The parties entered into a stipulation for the severance of, and early trial on, the dissolution of the status of the marriage apart from other issues. In this stipulation and order for bifurcation, Husband was ordered to maintain Wife’s medical insurance coverage until the time of trial as authorized by section 2337, subdivision (c)(2). Nevertheless, Husband did not do so. Accordingly, the trial court ordered Husband to pay Wife her unreimbursed medical expenses in the amount of $23,926.64.
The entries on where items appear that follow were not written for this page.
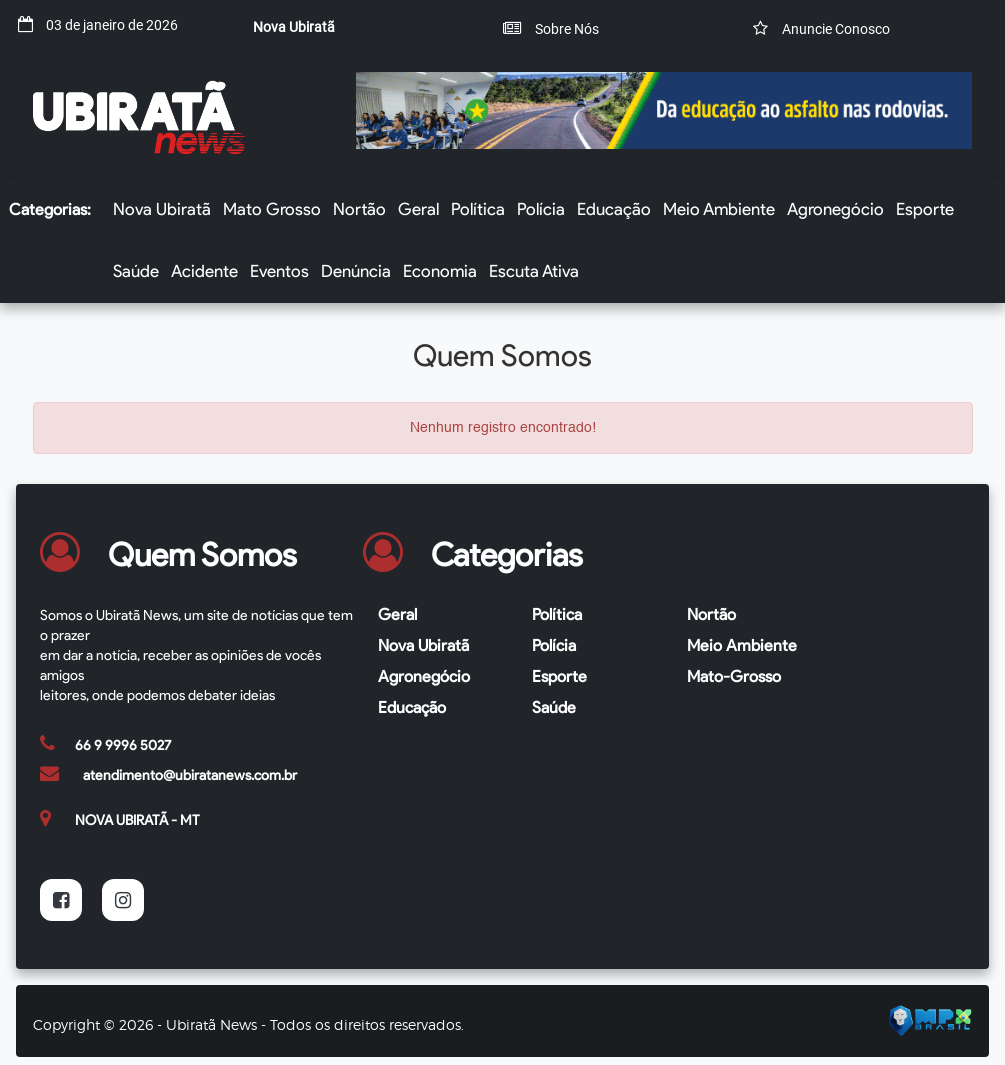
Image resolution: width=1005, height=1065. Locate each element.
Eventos (279, 271)
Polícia (541, 209)
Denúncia (356, 271)
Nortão (359, 209)
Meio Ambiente (719, 209)
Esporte (925, 209)
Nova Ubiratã (162, 209)
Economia (440, 271)
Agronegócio (835, 209)
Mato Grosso (272, 209)
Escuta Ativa (534, 271)
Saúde (136, 271)
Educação (614, 209)
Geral (418, 209)
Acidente (204, 271)
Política (478, 209)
On appeal, Wife engages in a rambling diatribe aimed at Husband’s failure to pay her medical insurance premiums before trial. However, Wife requested, and was awarded, reimbursement for these expenses. Thus, no error occurred.
Wife also appears to argue that this court should modify section 2337, subdivision (c)(2), to require Husband to continue to maintain Wife’s medical insurance after judgment has been entered on all remaining issues in the dissolution action. However, it is not up to this court to so revise a statute.
DISPOSITION
The order after hearing is reversed in part and remanded for further proceedings in accordance with this opinion. Each party shall bear their own costs on appeal.
WE CONCUR: Wiseman, Acting P.J., Dawson, J.